## MATERIALS PROVIDED

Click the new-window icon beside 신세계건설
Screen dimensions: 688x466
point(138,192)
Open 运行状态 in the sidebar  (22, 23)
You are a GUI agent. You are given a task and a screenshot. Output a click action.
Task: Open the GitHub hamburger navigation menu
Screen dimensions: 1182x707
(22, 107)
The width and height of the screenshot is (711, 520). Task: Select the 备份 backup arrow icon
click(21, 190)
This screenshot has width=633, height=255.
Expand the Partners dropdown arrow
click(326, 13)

==

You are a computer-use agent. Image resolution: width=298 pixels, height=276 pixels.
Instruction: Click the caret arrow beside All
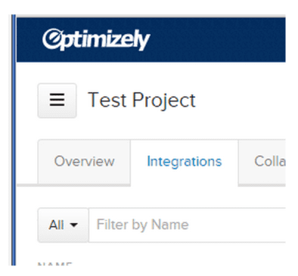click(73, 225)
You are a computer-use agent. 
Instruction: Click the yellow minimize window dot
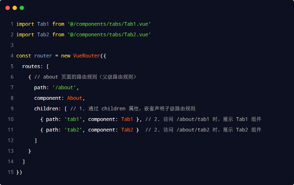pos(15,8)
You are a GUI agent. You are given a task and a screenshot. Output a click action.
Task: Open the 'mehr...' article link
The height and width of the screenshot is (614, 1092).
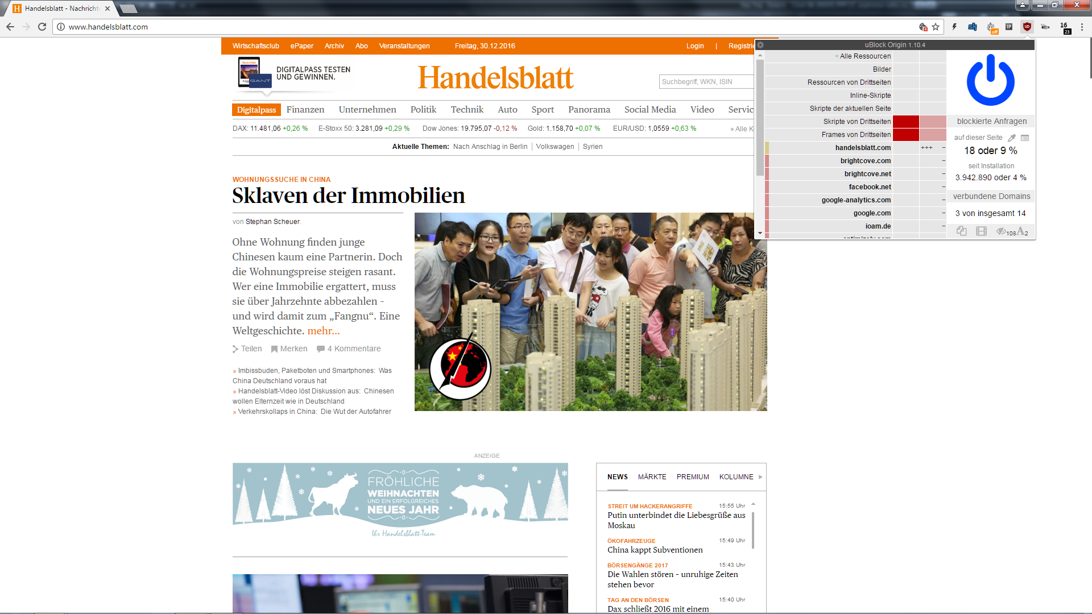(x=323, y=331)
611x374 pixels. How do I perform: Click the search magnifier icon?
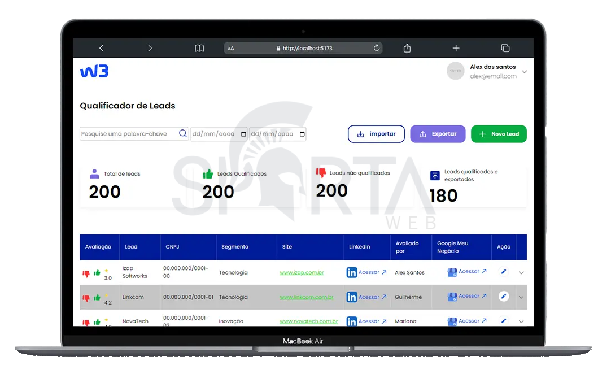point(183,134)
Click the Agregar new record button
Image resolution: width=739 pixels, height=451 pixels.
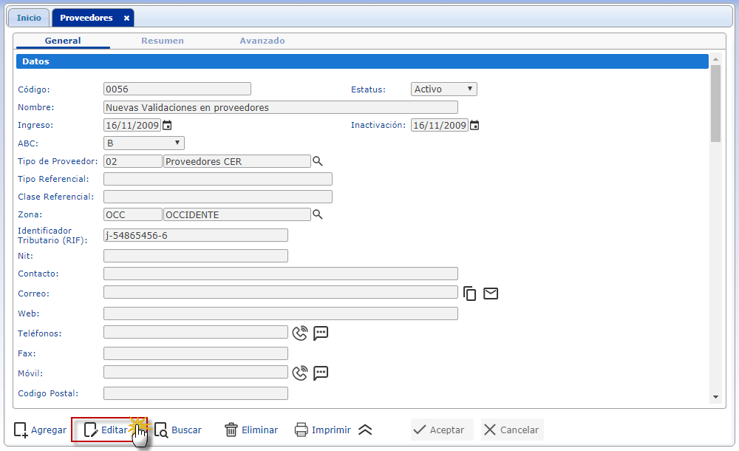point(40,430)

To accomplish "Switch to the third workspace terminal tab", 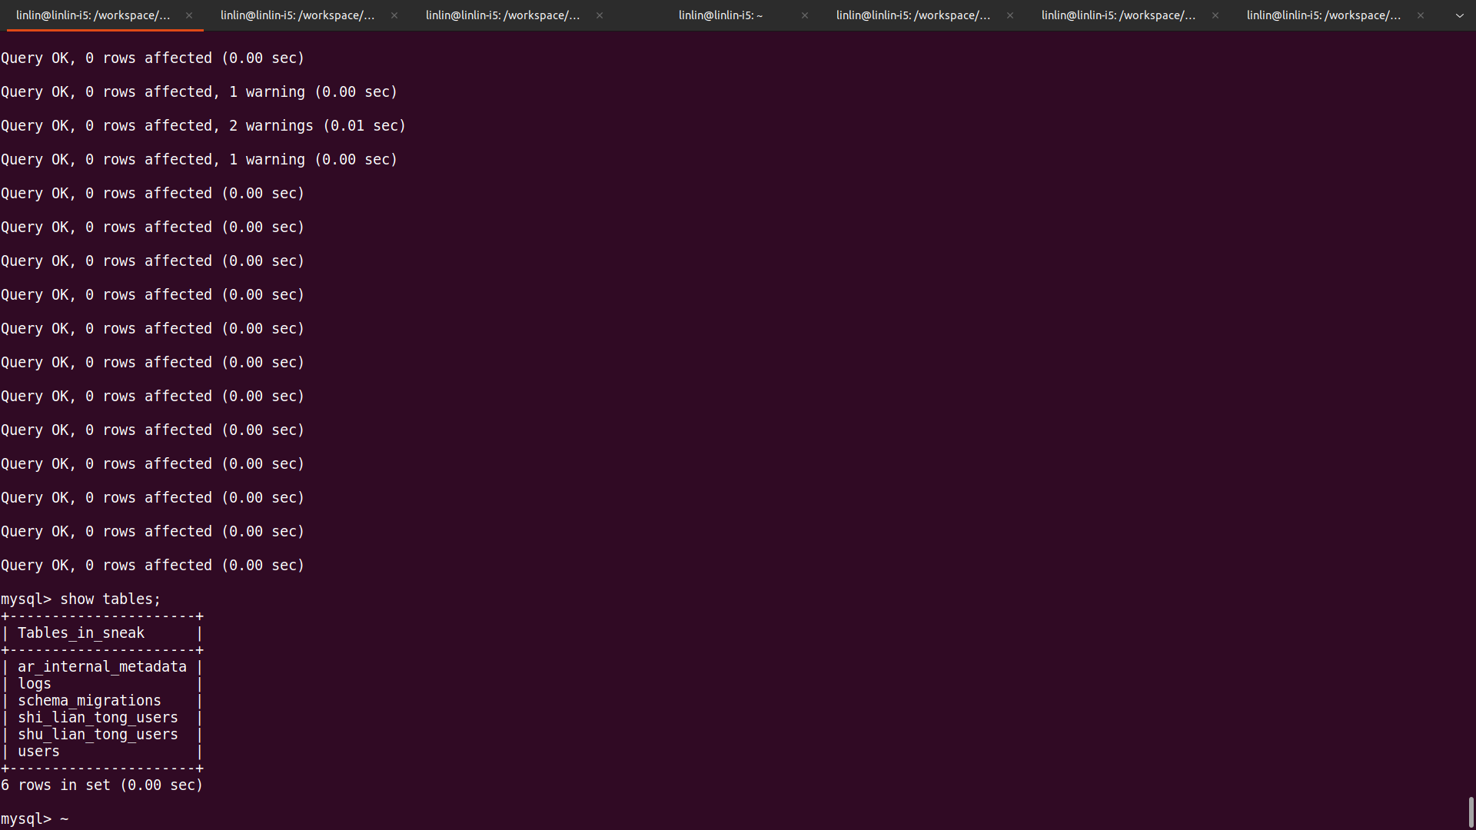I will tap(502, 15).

---

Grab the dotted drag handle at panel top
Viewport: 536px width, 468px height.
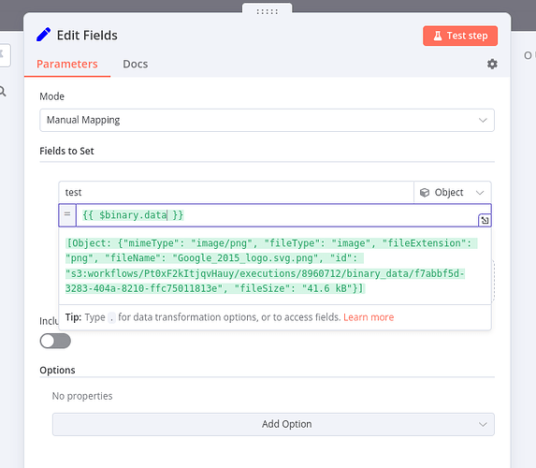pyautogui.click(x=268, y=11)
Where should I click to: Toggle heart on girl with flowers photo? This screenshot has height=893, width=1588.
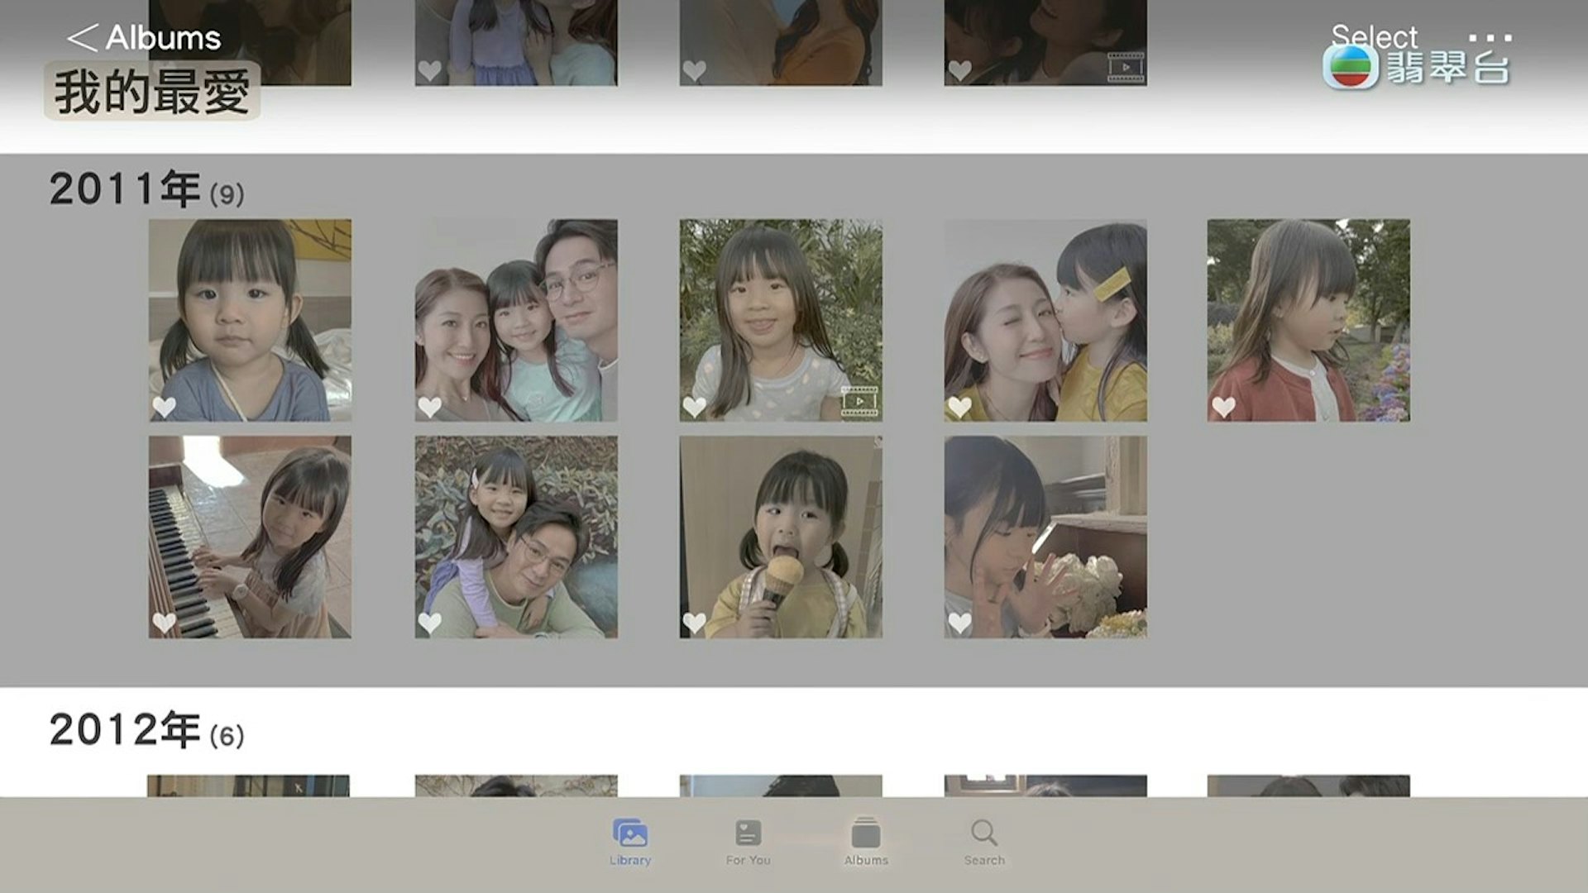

## TASK TO COMPLETE
Turn the lines of the records above, from the line containing "This screenshot has width=633, height=255." through the line containing "click(326, 13)", into a numbered list, leaving out blank lines.

## RESULT BELOW
1. This screenshot has width=633, height=255.
2. Expand the Partners dropdown arrow
3. click(326, 13)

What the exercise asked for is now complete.